Ah, the unbridled enthusiasm of a project that did not crash and burn the moment you implemented it! Earlier this year, I wrote about having a gaming system in the library and the positive results we’ve had. I admit that I was more than a little optumuchistic (to borrow one of my favorite phrases from one of my new favorite series, The Incorrigible Children of Ashton Place; go read it now, thank you). I wanted this black box to be a catalyst for social change, giving access to teens who wouldn’t normally be able to play, making new friends … all I needed in my mind’s eye were flower crowns and maybe a Maypole to dance around.
For a while, things went really well. We had very simple rules: don’t leave the controllers/system unattended, don’t give the controller to someone else, and bring back all the items to the Youth Services Desk when you’re done.
Now that teens know it’s here, we have a core group of regulars. Many of them walk over from a middle school that is less than a mile away. Over the summer, this wasn’t a source of teens (obviously), and they had all day to expend some energy. But when you get teenagers that have been cooped up in a 70s-style linoleum palace of a school, in the dreaded MIDDLE SCHOOL, there will be sassiness, energy, and attitude.
The three main problems we’ve experienced are probably very common to any library that has a gaming system. They are:
- Teens not bringing the controllers/games back after they have been reminded multiple times.

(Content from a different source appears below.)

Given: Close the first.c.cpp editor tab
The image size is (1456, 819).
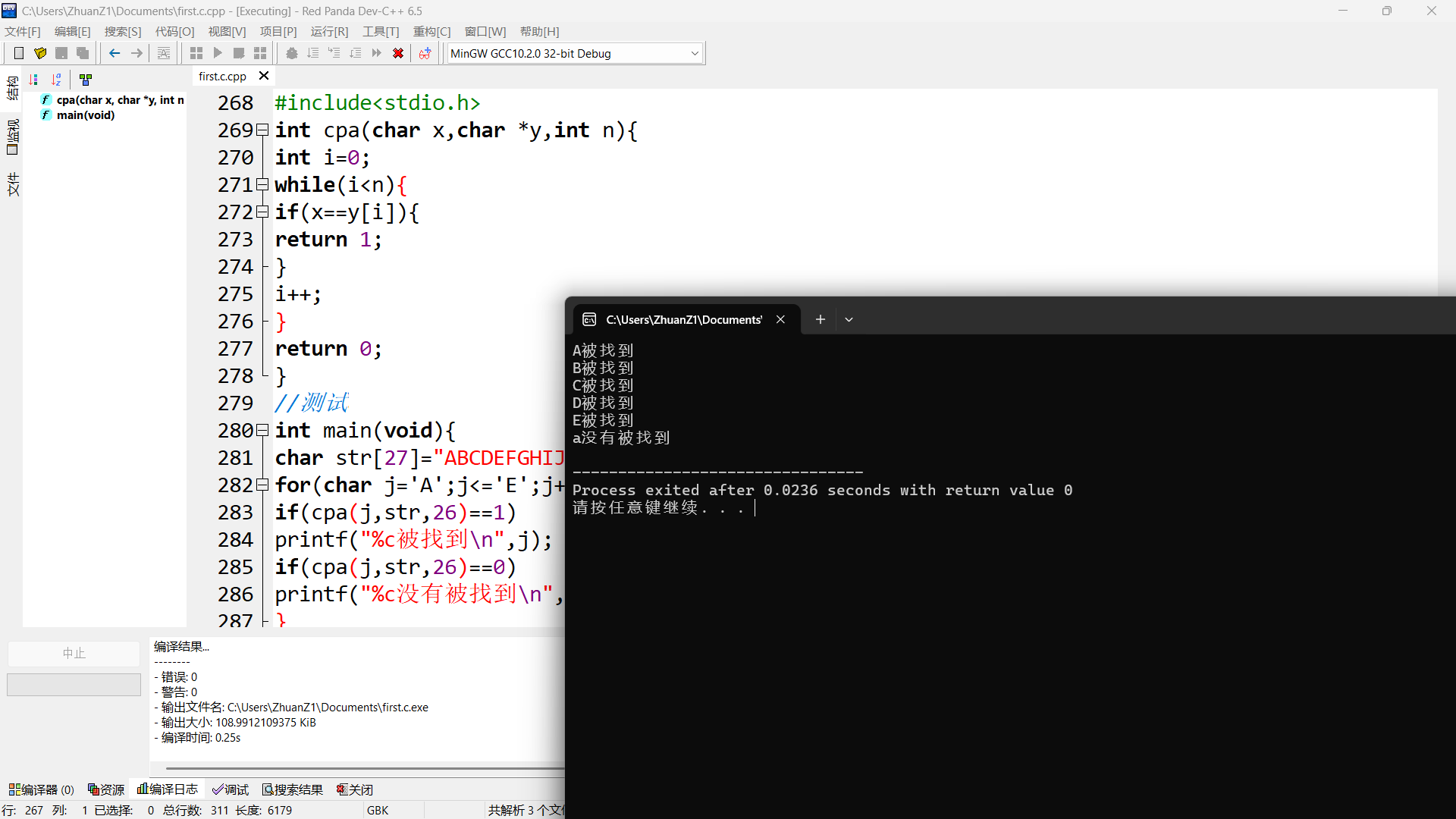Looking at the screenshot, I should pos(264,76).
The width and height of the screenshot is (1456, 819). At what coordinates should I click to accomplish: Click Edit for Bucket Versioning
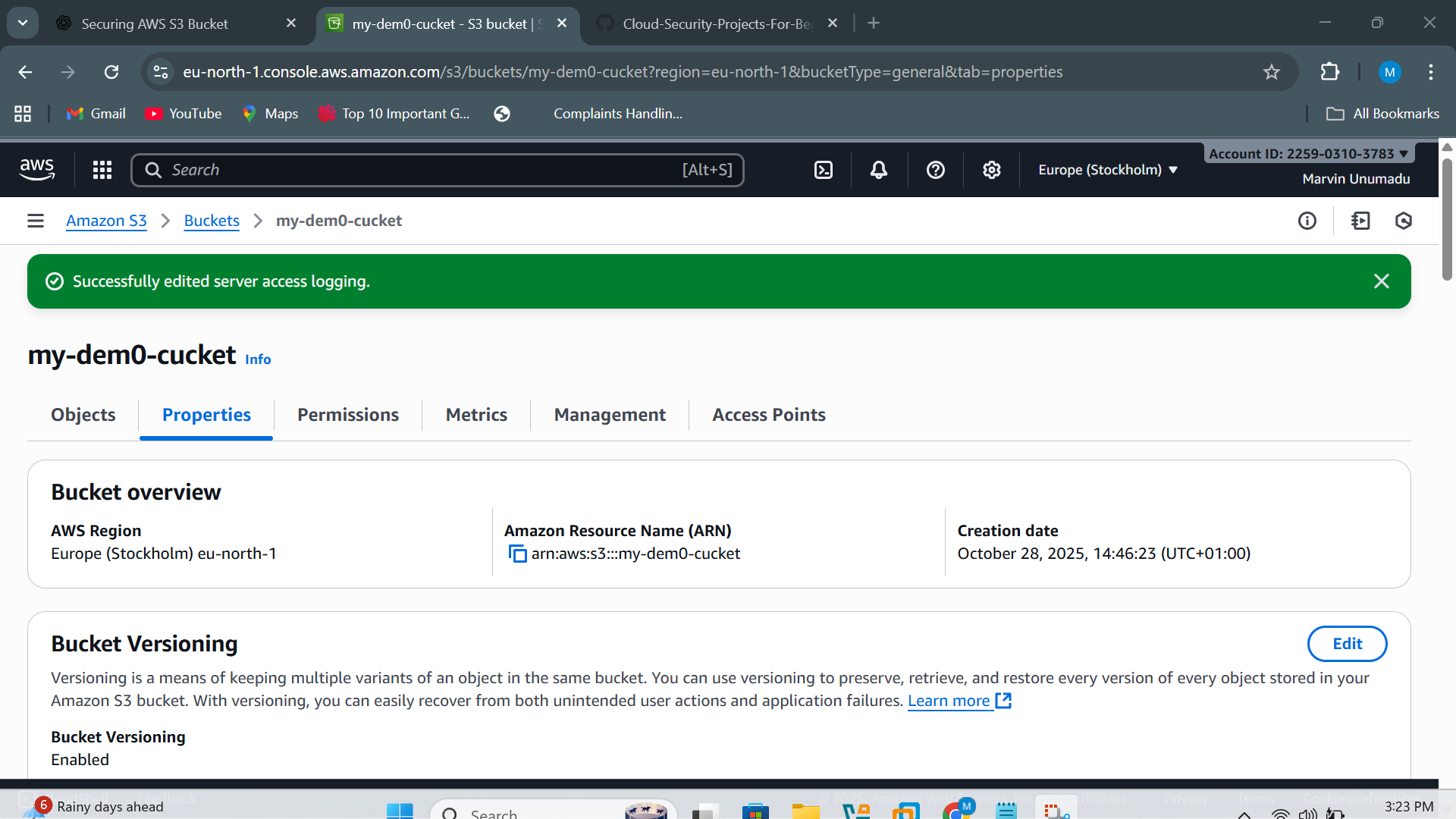1347,644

- Teens being exceedingly loud in the room, screaming at each other and talking about interesting topics so as to disturb other patrons.
Now, depending on how your teen area is structured and what your food and drink policy is like, this may not be a problem. For us, the biggest hurdle to changing these behaviors is that our teen area is in a completely different area of the library and there are no staffed hours. So the food smuggling can be hard to catch unless it’s after the fact. But when someone dumped a can of Pringles over another teen’s head, yeah, we noticed that.

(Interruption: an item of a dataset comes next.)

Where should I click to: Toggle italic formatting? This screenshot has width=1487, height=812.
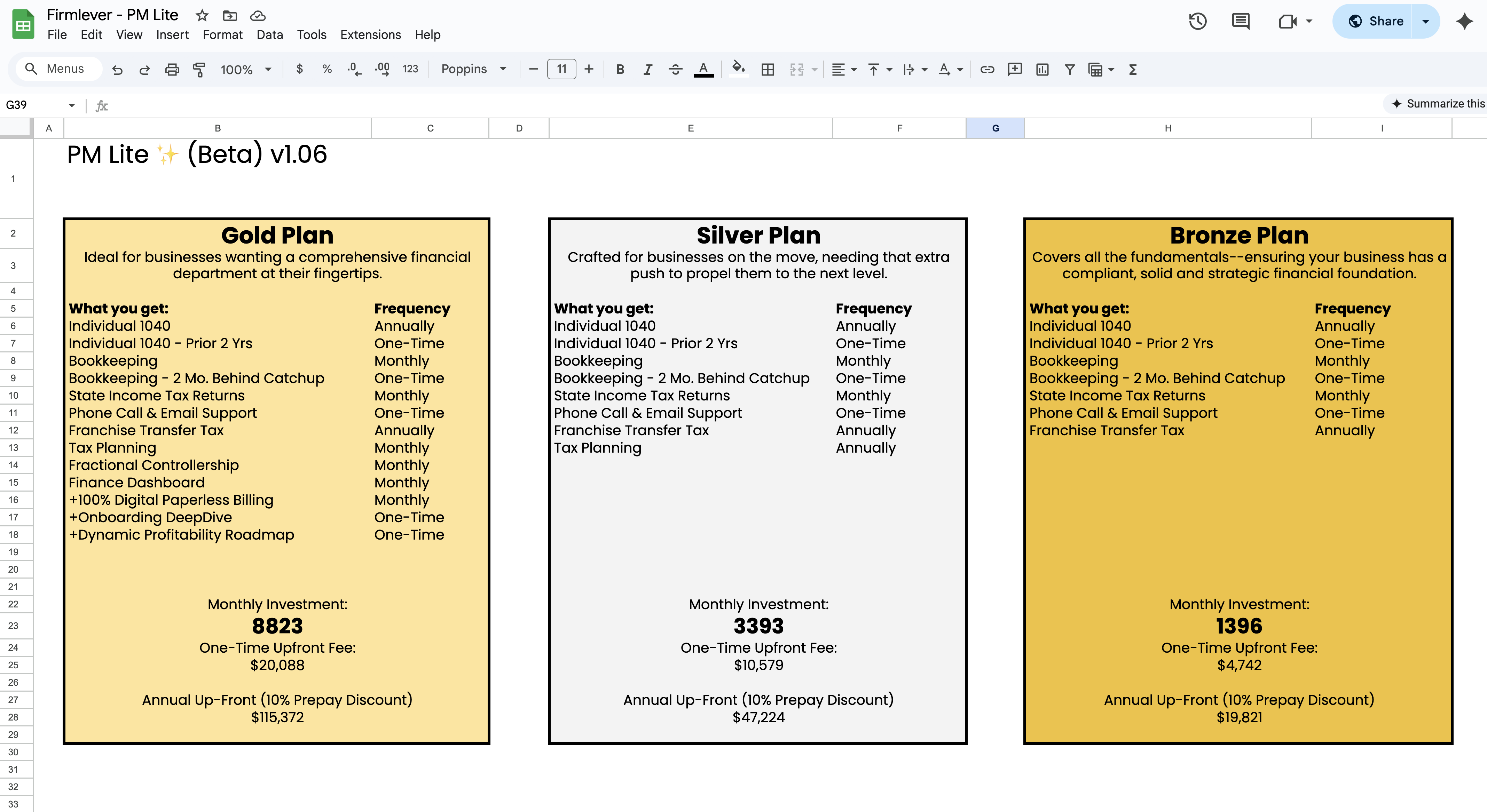648,70
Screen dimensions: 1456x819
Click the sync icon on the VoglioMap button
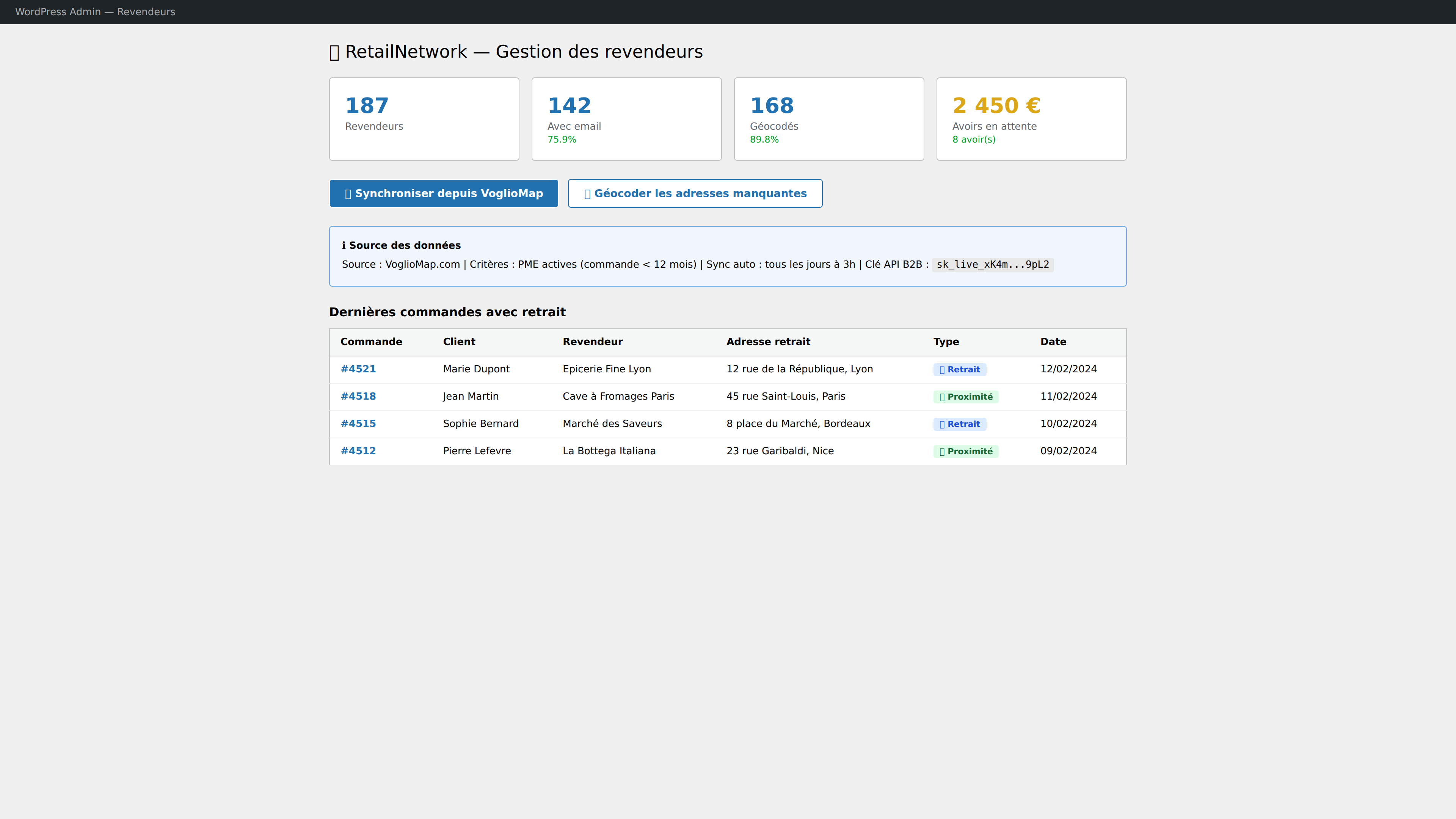pyautogui.click(x=349, y=193)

We are currently keeping a list of teens who sign up for the PS4, as well as what time they were on. This way, we can note who caused issues and have a little talk with them the next time. If that doesn’t work, we can impose a break from gaming for a few days. I’ve also made a point to walk out to that area as much as I can to check on them.
If issues persist, I would like to tag the controllers and check them out to teens, but this has the disadvantage of excluding teens without library cards or who have large fines. On the other hand, maybe using the PS4 would be a good incentive to getting a card or talking with circulation about clearing things up.
This is an evolving process, and it’s important to remember that your game system idea hasn’t “failed” because of teens choosing to act a certain way. You just have to keep analyzing the issue from different angles.
Do any of you have a game system in the library? What challenges have you faced and how have you dealt with them?